Market Update: Dow Falls 200 Points on New Sector Tariffs, Economic Concerns

The broader market was little changed on Thursday, with losses staved off by tech gains, as investors were encouraged the exemptions for chipmakers manufacturing in the United States from President Donald Trump's new semiconductor tariffs, but concerns over the health of the economy remained.

The tech-heavy Nasdaq Composite (NASDAQ: QQQ) rose nearly 0.4% to settle at 21,242.70 on Thursday, thanks to the boost from chipmakers, while the S&P 500 Index (NYSE: SPY) dipped slightly to close at 6,340.00. The Dow Jones Industrial Average (NYSE: DIA), meanwhile, dropped over 200 points to end at 43,968.64.

Trump announced late Wednesday that he will impose a 100% tariff on imported microchips from all companies except for those "building in the United States." The new duty comes as Apple (NASDAQ: AAPL) unveiled plans to invest an additional $100 billion into U.S. companies and suppliers over the next four years, building on its $500 billion announced made back in February.

The iPhone maker said the investment will also encourage companies to buy more American-made hardware under Apple's led American Manufacturing Program announced Wednesday. The program includes Amkor (NASDAQ: AMKR), Applied Materials (NASDAQ: AMAT), Broadcom (NASDAQ: AVGO), Coherent (NYSE: COHR), Corning (NYSE: GLW), GlobalFoundries (NASDAQ: GFS), GlobalWafers, Samsung and Texas Instruments (NASDAQ: TXN).

"We're going to be putting a very large tariff on chips and semiconductors," Trump said at a press event held at the Oval Office on Wednesday. "But the good news for companies like Apple is if you're building in the United States or have committed to build, without question, committed to build in the United States, there will be no charge."

Other large chipmakers such as Taiwan Semiconductor (NYSE: TSM) and Nvidia (NASDAQ: NVDA) have also previously announced billion dollar investments into U.S. manufacturing.

Separately, Intel (NASDAQ: INTC) shares fell on Thursday after Trump wrote in a post on his social media platform Truth Social that CEO Lip-Bu Tan is "highly CONFLICTED and must resign, immediately" adding that "there is no other solution to this problem." Tan took the lead role at the chipmaker back in March after Pat Gelsinger stepped down following pressure from declining sales in the wake of the explosive artificial intelligence industry.

Trump's new tariff rates for dozens of countries also went into effect on Thursday, with new duties ranging from 10% to 41% -- an update that seemed to pass unnoticed on Wall Street.

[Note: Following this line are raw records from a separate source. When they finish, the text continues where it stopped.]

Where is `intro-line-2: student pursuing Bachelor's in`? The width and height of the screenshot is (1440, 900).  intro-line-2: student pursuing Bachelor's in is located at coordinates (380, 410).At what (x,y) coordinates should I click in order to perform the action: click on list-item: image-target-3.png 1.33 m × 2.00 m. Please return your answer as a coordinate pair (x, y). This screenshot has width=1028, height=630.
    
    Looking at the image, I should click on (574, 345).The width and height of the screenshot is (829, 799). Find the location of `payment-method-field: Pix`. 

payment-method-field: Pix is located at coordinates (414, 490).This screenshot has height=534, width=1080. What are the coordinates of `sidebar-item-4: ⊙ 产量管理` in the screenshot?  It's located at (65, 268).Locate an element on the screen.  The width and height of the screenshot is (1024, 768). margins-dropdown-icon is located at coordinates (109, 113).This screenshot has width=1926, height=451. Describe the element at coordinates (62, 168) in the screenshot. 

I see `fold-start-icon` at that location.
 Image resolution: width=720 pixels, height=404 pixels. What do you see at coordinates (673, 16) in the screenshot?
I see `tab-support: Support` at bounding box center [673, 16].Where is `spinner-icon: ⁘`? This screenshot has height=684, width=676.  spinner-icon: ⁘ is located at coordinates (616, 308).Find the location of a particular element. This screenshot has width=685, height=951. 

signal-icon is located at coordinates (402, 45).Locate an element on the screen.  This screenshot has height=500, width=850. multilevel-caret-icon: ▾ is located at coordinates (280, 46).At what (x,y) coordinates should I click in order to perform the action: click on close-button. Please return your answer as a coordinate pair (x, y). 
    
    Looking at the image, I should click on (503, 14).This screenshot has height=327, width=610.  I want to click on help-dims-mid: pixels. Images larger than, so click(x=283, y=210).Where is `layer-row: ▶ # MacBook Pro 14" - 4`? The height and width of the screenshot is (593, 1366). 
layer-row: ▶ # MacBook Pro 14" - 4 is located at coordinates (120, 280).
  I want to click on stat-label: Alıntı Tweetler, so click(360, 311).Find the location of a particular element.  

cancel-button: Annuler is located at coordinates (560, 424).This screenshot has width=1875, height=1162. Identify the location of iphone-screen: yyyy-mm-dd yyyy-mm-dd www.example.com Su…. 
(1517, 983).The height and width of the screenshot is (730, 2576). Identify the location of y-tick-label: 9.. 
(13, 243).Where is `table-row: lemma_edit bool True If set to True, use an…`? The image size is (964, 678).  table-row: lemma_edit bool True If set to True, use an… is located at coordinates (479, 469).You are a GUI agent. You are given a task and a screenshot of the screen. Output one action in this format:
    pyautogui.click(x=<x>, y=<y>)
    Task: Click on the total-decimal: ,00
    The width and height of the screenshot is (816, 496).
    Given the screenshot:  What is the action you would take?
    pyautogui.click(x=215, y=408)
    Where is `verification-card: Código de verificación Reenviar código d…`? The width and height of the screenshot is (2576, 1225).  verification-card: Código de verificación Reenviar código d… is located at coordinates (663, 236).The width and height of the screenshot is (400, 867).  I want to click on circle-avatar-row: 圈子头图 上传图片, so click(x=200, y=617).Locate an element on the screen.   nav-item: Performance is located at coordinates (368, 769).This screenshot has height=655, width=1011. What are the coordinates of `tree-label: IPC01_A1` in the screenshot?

Elsewhere, Eli Lilly (NYSE: LLY) shares fell on Thursday after the results from the pharmaceutical giant's study of its weight loss pill helped patients lost almost 12% of their body weight, coming in below the 15% rate expected for the oral GLP-1. The results appeared to be comparable to the weight loss seen from rival Novo Nordisk's (NYSE: NVO) GLP-1 injectable Wegovy.

"Injectables have set a high bar, but this study reinforces the potential for an oral GLP-1 to be transformative in obesity care, particularly for patients who are hesitant to start of maintain injectable therapies," said Dr. Jaime Almandoz, medical director of the Weight Wellness Program at UT Southwestern Medical Center, quoted by CNBC.

Looking ahead, Piper Sandler chief market technician Craig Johnson wrote in a Thursday note that the firm expects the second half of the year to bring even more strength to Wall Street, maintaining his year-end S&P 500 target at 6,600.

"While historically, the summer doldrums often lead to modest pullbacks in August and September, investors who have doubted this rally are now forced to 'buy the dips...and not sell the rips' to play catch-up," Johnson wrote. "Based on the weight of the bullish technical evidence, we suspect our price objective will be achieved by mid-October."